WASHINGTON, D.C. - U.S. Senator James Inhofe (R-Okla.) Ranking Member of the Senate Environment and Public Works Committee, together with Senators Larry Craig (R-ID) and Mike Crapo (R-ID) have filed an amendment to the Defense Authorization bill that would restore $50M cut in Defense Contribution for Yucca Mountain Repository Program. The Administration requested $247.4 million, the House included $247.4 in its bill, and the Senate should fully fund this request as well.
Sen. Inhofe: "The United States Senate needs to continue authorizes our contribution to the repository program to cover the costs of defense-related nuclear wastes that require disposal. The request was asked by for the President and included by the House - the Senate needs to do the same. The amendment we filed today would do restore the $50 million dollar cut. Unfortunately, here in the US Senate, politics is once again trumping progress on a facility that is necessary to clean up our Cold War legacy of nuclear wastes. This is a prime example of the repository program struggling to cope with 'death by a thousand cuts.' Every year, funding reductions such as this one continually force DOE to stall work on the repository. The repository should have opened in 1998, but instead, it is over 20 years behind schedule."
Sen. Craig: "Our Nation remains dedicated to developing clean, renewable energy to power the economy of the future, but we are still dealing with a Cold War legacy that requires a national repository," Senator Larry Craig said. "Congress's failure to fund this project, while energy prices squeeze consumers in nearly every segment of the economy, has set us back at least ten years. Nuclear power is the clean, affordable power source Americans have been searching for, and properly funding the Yucca Mountain repository is a step we cannot delay."
Sen. Crapo: "Nuclear energy remains a key source in broadening our national energy portfolio and finishing the construction of a national repository for nuclear materials is critical to succeeding in that effort," Crapo said. "It is essential we finish work at Yucca Mountain to remove cold war legacy nuclear materials now stored in Idaho.
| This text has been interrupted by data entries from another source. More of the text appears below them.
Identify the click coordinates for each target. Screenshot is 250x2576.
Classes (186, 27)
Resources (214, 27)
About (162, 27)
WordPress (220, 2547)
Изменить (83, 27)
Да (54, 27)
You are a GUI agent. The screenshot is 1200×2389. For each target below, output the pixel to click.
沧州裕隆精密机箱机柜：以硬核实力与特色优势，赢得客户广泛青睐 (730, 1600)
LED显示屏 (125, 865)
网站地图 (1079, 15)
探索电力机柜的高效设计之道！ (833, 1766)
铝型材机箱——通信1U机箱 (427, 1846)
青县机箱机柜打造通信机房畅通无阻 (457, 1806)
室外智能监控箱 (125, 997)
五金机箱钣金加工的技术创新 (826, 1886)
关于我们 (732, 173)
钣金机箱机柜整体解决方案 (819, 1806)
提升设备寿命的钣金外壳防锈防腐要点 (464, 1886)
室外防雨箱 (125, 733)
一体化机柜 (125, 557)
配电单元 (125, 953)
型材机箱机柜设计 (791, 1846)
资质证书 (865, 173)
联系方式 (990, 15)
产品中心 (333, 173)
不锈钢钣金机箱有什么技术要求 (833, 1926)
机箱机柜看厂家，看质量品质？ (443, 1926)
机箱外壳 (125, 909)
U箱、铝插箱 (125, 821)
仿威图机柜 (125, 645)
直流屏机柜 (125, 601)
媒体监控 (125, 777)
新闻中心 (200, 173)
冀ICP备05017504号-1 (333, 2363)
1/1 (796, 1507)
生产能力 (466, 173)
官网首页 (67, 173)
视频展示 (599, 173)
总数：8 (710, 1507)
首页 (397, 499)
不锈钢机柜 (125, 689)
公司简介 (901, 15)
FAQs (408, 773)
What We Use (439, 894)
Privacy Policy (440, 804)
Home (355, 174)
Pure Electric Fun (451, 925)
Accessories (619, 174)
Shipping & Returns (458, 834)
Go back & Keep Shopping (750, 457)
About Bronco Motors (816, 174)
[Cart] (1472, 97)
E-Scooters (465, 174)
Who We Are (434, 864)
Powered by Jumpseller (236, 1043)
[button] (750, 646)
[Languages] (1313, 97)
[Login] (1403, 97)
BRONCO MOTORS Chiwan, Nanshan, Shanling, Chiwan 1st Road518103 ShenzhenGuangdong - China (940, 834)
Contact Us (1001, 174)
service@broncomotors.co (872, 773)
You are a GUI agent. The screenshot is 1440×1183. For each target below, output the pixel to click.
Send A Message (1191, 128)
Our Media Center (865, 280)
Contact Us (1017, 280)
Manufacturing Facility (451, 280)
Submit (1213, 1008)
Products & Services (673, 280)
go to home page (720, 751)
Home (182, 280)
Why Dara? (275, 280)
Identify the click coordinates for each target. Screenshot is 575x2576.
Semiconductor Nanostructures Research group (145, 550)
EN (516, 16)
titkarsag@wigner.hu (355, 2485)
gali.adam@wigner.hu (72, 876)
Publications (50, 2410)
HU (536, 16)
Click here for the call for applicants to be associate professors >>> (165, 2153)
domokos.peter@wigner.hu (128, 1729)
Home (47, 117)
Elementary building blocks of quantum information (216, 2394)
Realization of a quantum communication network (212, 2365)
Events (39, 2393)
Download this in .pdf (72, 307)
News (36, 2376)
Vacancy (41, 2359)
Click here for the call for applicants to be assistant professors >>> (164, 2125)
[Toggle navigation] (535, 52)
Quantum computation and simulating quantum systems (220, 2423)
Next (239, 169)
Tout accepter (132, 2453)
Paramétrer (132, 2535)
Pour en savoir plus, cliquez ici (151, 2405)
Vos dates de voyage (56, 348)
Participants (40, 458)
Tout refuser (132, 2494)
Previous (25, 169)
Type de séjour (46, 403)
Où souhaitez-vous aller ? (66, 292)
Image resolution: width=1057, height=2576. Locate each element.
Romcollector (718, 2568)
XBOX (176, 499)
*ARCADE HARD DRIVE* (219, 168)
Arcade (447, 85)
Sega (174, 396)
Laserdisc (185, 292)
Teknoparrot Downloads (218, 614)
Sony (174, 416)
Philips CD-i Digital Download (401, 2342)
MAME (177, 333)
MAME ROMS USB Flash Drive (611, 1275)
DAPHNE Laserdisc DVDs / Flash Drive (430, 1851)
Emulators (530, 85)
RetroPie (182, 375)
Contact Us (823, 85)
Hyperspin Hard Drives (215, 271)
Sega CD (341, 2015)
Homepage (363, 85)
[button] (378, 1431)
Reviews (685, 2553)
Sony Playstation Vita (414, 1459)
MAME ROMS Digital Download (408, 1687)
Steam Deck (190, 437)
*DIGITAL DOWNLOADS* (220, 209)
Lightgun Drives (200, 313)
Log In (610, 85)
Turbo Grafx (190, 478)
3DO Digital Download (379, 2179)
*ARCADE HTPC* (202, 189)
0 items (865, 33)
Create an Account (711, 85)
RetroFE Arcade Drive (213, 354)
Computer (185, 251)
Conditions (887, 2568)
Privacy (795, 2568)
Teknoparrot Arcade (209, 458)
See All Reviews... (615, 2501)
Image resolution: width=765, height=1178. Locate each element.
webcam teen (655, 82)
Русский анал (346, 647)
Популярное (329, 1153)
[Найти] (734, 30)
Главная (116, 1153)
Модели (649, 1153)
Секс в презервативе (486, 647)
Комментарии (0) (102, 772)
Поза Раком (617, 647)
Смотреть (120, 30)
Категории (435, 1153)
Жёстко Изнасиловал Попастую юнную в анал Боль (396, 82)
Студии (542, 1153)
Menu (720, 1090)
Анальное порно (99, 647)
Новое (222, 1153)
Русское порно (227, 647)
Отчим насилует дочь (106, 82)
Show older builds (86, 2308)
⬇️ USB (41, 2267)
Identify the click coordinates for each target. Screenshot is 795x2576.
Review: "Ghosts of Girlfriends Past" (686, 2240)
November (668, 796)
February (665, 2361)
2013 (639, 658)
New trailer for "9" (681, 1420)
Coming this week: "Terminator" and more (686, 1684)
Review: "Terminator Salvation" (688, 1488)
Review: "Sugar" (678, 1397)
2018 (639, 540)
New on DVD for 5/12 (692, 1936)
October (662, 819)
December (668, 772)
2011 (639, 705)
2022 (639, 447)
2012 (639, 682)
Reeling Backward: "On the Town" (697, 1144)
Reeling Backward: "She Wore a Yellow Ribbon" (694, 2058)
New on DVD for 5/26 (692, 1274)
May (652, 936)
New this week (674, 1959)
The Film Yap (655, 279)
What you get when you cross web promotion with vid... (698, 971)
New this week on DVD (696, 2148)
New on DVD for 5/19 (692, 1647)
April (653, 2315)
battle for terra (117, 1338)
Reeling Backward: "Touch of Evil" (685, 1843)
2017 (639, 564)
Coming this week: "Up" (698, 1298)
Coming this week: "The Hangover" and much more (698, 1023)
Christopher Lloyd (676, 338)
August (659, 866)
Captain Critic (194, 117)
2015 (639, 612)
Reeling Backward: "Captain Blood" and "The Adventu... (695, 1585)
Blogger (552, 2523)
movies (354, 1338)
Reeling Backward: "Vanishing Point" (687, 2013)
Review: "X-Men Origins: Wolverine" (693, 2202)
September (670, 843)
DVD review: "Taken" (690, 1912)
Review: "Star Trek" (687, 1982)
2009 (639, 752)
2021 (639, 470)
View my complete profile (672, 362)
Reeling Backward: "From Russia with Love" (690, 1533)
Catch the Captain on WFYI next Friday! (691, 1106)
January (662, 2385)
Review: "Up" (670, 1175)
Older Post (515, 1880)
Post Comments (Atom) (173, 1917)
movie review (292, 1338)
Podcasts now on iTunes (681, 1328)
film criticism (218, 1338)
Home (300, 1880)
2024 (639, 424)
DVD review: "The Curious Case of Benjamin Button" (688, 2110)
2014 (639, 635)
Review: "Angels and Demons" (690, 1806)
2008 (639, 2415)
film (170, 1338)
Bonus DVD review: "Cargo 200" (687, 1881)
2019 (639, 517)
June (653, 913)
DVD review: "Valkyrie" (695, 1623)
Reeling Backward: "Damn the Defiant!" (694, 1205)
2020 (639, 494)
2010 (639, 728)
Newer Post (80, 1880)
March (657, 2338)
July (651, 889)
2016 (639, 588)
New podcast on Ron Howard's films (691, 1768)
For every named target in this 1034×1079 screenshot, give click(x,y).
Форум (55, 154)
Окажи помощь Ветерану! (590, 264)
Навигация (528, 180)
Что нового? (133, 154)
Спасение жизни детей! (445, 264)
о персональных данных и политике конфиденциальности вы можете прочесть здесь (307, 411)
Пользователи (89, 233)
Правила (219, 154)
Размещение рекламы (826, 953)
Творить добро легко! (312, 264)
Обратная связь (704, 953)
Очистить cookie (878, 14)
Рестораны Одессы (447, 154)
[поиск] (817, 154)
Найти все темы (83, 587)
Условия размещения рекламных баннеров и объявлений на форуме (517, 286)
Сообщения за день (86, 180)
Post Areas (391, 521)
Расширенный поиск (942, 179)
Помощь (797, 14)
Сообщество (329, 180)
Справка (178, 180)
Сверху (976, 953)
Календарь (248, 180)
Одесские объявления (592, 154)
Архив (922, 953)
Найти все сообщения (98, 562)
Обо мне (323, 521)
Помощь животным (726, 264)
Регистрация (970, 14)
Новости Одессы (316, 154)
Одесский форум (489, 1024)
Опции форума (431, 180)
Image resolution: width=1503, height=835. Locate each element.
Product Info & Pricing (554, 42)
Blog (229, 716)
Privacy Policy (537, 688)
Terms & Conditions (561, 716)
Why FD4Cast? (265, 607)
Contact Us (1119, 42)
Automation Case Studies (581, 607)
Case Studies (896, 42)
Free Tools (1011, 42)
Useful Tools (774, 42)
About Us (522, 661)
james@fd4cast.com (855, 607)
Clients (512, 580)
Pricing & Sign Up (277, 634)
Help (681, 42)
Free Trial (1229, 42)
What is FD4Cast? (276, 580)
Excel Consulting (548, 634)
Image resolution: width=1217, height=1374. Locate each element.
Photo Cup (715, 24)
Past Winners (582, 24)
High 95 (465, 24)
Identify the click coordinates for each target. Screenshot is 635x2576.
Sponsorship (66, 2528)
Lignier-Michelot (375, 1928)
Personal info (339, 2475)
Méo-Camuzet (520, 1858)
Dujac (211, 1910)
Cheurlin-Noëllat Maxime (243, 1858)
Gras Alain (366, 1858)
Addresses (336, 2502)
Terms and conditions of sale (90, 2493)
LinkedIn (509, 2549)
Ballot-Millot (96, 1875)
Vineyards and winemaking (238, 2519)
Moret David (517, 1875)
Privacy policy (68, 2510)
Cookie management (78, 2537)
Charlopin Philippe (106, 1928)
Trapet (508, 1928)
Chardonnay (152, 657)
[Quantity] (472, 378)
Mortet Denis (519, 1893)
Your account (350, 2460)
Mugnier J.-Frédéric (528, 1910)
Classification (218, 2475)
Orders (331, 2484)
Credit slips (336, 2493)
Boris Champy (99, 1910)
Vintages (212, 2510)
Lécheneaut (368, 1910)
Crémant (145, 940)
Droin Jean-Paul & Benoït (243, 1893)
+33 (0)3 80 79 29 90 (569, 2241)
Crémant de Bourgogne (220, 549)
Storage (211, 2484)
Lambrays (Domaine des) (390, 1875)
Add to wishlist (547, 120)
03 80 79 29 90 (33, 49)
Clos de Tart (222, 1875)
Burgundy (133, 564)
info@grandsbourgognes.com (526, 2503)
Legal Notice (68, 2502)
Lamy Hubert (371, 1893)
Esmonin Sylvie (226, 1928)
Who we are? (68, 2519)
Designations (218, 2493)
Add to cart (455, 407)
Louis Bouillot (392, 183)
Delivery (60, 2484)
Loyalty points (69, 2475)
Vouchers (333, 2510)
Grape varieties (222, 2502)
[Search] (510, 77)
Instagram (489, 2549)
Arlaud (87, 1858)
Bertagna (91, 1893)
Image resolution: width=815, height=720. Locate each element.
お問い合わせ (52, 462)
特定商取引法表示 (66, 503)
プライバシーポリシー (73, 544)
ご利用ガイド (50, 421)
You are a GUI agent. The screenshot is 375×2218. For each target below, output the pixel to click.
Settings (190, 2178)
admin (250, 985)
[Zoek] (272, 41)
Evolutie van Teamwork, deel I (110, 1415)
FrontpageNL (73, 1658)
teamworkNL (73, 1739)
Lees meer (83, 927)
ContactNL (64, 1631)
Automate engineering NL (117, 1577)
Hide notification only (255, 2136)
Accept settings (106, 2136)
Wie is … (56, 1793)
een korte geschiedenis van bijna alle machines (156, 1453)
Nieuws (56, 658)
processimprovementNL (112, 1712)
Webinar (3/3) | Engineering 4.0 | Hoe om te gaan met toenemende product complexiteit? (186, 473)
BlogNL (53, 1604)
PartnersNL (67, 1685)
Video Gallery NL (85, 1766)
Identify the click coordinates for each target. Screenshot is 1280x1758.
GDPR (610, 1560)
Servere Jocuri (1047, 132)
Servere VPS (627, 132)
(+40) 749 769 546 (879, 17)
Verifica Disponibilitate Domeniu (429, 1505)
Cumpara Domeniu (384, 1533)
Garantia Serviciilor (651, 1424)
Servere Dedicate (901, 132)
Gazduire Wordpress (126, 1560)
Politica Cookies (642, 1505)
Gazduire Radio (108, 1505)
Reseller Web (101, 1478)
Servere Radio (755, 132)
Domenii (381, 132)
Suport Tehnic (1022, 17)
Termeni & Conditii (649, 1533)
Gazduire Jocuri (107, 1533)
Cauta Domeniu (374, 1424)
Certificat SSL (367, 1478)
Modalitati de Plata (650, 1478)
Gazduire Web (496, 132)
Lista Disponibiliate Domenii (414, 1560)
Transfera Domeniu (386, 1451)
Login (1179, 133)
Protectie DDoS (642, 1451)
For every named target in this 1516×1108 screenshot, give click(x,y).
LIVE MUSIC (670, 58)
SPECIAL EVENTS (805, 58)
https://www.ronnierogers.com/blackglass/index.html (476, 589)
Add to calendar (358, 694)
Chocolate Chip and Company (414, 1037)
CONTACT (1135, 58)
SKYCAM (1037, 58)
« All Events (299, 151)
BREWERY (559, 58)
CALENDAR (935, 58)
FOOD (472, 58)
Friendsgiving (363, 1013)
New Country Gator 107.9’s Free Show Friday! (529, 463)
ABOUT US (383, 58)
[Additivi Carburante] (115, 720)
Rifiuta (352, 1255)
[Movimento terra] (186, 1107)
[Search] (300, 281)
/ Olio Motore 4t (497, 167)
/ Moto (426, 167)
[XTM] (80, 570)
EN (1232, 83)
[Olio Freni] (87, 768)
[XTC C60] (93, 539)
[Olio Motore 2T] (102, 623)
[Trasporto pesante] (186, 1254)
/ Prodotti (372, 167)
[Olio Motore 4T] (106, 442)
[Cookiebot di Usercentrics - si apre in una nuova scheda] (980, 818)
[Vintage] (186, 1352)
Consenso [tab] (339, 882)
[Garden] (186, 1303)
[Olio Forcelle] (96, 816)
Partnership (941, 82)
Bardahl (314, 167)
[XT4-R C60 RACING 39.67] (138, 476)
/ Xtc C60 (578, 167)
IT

Yucca is already 10 years behind schedule because of delays largely created by Congress. It is time to move ahead aggressively on alternative energy sources like nuclear power and opening Yucca is a national priority."
Just this week, the NRC announced that it will begin its lengthy review of DOE's license application for authorization to build the repository, a milestone that should have been achieved in the early 90's. Full funding of the defense contribution is necessary to support the NRC's review and specific licensing activities related to defense waste and Naval spent fuel from sites in Hanford, Washington; Idaho Falls, Idaho; and Savannah River, South Carolina.
The repository program needs adequate resources to address licensing questions regarding additional defense waste requiring disposal, characterization of those wastes, and the design of the facility that will handle these wastes. Reductions in the defense contribution will likely impede the Department's ability to respond in a timely manner to NRC requests, possibly delaying the NRC's review, and ultimately the construction of the repository and acceptance of defense waste for disposal.
We have an obligation to clean up the nuclear wastes that resulted from developing our nuclear deterrent during the Cold War. That requires a nuclear waste repository. Stalling progress on this facility is irresponsible and unfair to states that have shouldered this patriotic burden. This is certainly not an obligation that should fall prey to petty politics.